Quote the records word for word, from the line containing "市役所へのアクセス (446, 2376)" through the end of the records. Leave the pictures out of your answer.
•••
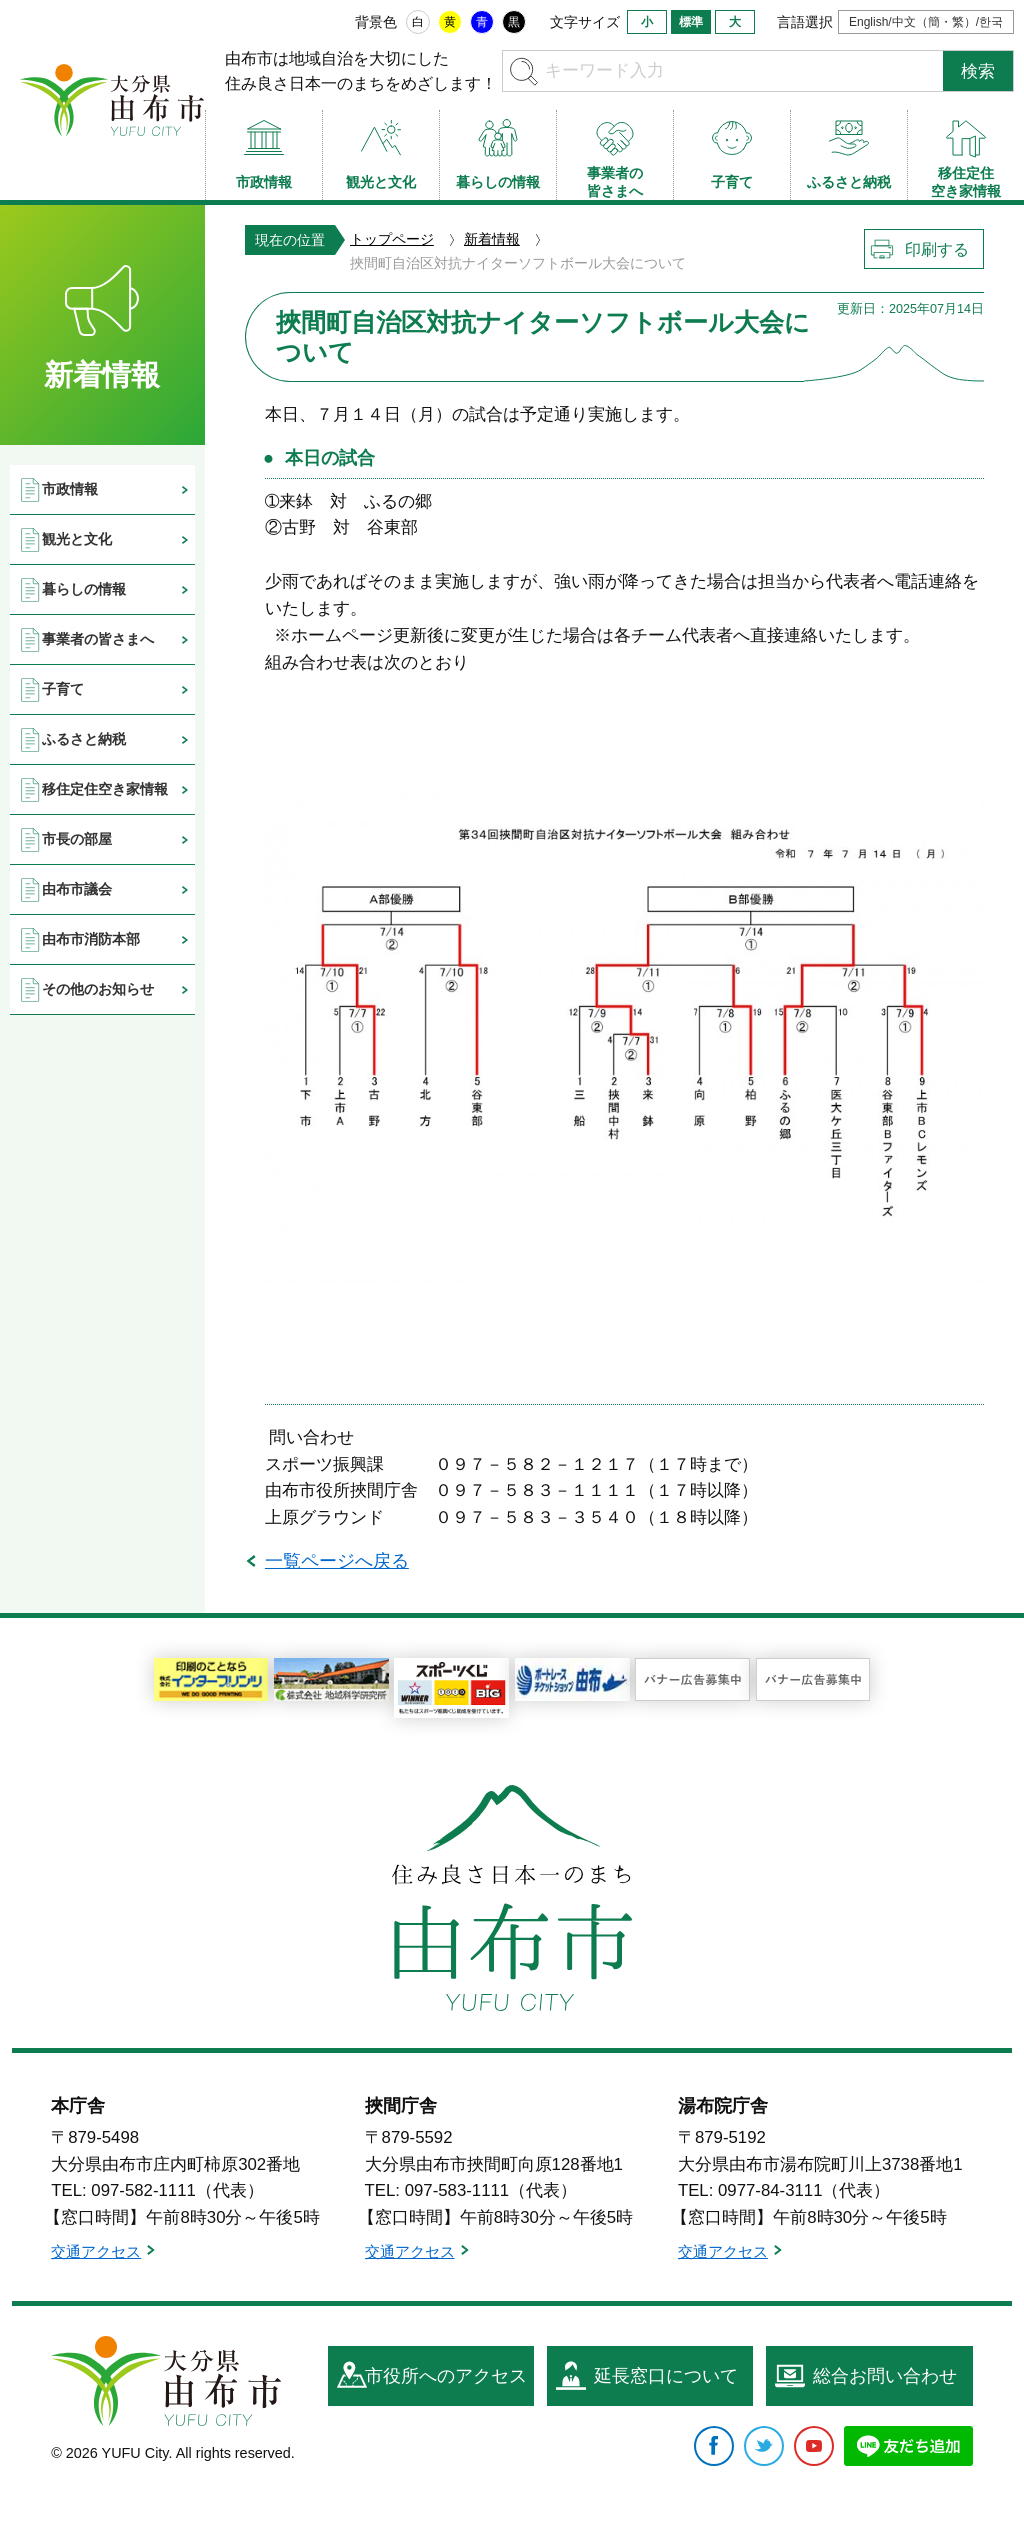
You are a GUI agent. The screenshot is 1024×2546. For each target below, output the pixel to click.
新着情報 (492, 239)
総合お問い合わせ (885, 2376)
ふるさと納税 (84, 739)
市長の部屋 (77, 839)
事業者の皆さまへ (98, 639)
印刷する (937, 249)
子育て (63, 689)
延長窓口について (666, 2376)
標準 (691, 22)
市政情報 (70, 489)
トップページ (392, 239)
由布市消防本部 (91, 939)
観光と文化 (77, 539)
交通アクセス (96, 2251)
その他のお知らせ (98, 989)
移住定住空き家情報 (105, 789)
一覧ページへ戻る (337, 1561)
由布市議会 (77, 889)
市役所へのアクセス (446, 2376)
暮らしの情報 (84, 589)
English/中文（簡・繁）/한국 (926, 22)
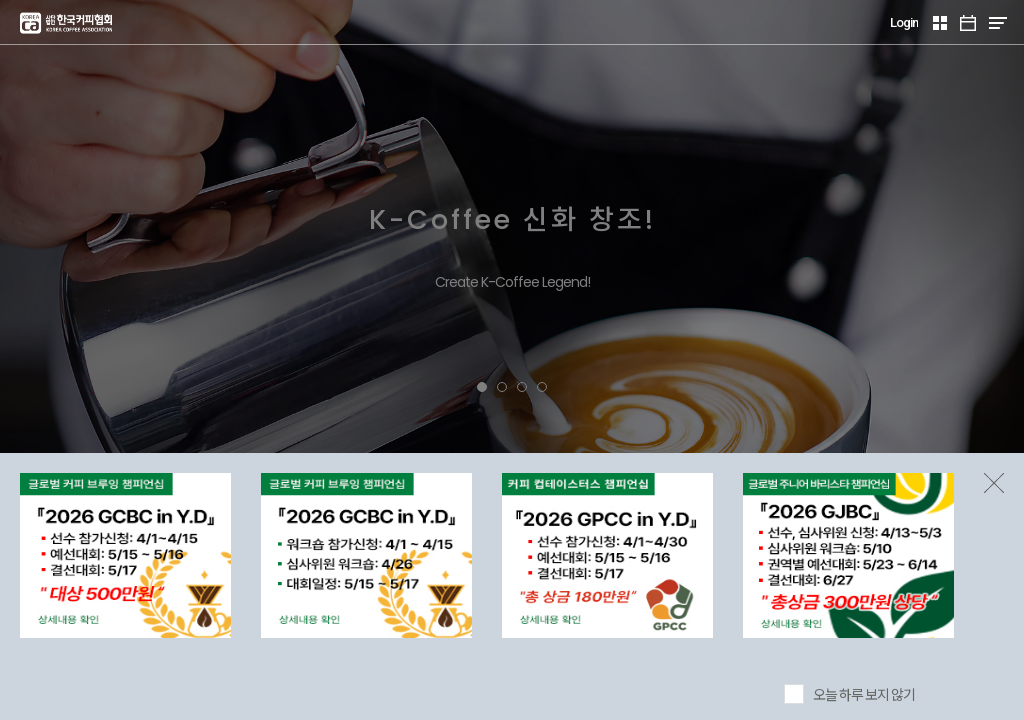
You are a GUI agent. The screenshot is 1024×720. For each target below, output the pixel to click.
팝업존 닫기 (994, 483)
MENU (997, 22)
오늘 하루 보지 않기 (864, 695)
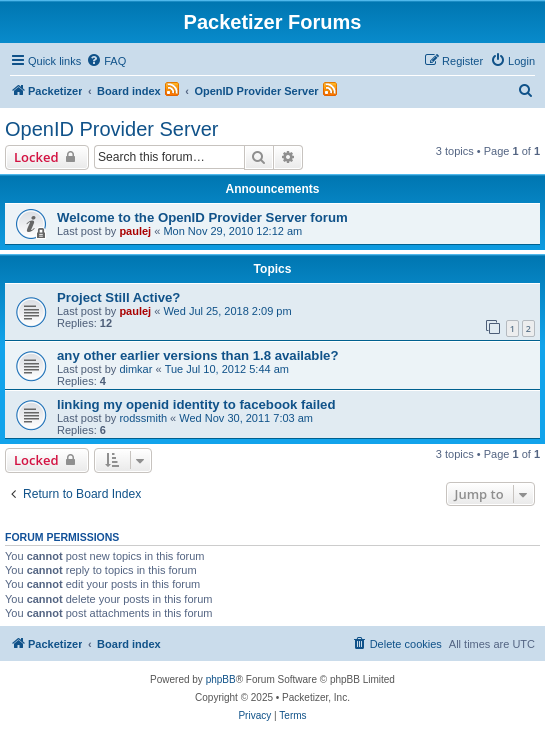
•••
■ SOLUTION
市役所へのアクセス (446, 2376)
暮らしの情報 (84, 589)
English/中文（簡・繁）/한국 (926, 22)
You are a GUI agent. The screenshot is 1024×720. For each target below, output the pixel to click.
팝업존 닫기 (994, 483)
MENU (997, 22)
오늘 하루 보지 않기 (864, 695)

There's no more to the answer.